[Pointing records for text and elements]
——————————

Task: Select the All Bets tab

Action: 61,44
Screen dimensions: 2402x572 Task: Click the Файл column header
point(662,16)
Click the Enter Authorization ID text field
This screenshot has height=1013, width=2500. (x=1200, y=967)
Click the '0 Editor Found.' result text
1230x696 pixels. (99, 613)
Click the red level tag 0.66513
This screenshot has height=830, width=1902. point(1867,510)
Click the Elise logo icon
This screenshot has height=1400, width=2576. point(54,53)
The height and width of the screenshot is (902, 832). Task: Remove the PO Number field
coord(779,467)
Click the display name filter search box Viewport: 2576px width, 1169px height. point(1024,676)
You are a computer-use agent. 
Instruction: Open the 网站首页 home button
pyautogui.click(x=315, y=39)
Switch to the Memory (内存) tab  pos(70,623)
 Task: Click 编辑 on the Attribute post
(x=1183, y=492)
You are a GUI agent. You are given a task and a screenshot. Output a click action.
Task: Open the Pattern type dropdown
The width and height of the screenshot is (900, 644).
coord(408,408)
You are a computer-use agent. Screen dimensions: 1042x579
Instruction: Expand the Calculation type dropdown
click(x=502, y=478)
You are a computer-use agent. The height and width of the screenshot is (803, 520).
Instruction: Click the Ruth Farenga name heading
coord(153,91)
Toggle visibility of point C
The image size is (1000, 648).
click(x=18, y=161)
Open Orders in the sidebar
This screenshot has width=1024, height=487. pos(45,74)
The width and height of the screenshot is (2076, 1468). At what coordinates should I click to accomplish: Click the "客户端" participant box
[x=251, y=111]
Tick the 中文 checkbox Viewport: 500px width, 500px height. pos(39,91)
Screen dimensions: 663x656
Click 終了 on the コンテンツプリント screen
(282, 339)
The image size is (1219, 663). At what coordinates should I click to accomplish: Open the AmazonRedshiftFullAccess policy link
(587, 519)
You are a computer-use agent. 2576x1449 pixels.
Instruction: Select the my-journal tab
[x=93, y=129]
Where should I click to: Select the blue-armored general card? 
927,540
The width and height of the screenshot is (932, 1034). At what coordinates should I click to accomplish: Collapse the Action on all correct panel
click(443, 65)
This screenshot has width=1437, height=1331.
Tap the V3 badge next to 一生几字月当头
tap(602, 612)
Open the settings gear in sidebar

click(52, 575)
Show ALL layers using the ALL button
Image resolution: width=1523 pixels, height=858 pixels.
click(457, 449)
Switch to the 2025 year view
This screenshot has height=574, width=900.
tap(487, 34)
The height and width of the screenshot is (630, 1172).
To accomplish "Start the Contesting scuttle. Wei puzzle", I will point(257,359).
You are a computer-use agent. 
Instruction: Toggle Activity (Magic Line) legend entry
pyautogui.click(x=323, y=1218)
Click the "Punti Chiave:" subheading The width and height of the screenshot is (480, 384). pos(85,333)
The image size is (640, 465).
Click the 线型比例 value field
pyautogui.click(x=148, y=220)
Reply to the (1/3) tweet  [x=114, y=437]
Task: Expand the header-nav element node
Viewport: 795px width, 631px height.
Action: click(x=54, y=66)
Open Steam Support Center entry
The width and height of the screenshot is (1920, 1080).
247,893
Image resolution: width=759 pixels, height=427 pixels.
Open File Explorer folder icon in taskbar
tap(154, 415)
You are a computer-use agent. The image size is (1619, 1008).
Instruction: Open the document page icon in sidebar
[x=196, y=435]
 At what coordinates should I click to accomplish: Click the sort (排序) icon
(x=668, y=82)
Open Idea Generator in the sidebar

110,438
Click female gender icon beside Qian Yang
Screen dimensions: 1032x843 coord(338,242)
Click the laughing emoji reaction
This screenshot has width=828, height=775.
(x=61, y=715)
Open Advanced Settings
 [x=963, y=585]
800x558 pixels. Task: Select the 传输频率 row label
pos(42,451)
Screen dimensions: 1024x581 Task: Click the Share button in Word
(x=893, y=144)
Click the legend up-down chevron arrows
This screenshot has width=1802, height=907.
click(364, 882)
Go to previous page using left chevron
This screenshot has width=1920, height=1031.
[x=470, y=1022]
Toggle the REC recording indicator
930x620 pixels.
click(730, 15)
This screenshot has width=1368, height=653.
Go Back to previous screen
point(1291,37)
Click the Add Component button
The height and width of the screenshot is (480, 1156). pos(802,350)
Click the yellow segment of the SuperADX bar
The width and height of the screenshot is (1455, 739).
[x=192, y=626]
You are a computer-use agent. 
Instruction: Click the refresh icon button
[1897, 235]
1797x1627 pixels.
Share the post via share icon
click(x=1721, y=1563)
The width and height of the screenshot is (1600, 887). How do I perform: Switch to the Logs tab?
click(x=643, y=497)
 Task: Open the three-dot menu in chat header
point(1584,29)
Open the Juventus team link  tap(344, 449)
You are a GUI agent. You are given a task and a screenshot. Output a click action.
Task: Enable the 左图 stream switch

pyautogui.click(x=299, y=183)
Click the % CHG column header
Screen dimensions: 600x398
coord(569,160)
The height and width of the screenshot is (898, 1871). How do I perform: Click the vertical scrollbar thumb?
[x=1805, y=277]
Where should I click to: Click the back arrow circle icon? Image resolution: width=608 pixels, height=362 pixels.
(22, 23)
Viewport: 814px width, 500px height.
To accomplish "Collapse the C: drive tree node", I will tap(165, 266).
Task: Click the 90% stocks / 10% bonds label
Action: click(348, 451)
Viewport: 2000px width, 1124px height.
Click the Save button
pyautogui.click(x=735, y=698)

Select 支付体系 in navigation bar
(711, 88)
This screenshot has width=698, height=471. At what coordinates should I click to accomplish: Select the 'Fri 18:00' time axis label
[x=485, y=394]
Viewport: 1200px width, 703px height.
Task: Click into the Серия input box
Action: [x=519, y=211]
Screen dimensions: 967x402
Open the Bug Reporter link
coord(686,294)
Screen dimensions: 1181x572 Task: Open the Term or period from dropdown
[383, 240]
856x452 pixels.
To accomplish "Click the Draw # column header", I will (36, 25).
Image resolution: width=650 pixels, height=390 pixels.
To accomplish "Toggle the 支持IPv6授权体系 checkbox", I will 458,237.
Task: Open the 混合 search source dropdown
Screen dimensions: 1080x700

——————————

Quote the lines from the rows above verbatim, starting at the line that contains "Open the settings gear in sidebar" and stopping after the line that contains "pyautogui.click(x=323, y=1218)".

▸ Reply to the task
Open the settings gear in sidebar

click(52, 575)
Show ALL layers using the ALL button
Image resolution: width=1523 pixels, height=858 pixels.
click(457, 449)
Switch to the 2025 year view
This screenshot has height=574, width=900.
tap(487, 34)
The height and width of the screenshot is (630, 1172).
To accomplish "Start the Contesting scuttle. Wei puzzle", I will point(257,359).
You are a computer-use agent. 
Instruction: Toggle Activity (Magic Line) legend entry
pyautogui.click(x=323, y=1218)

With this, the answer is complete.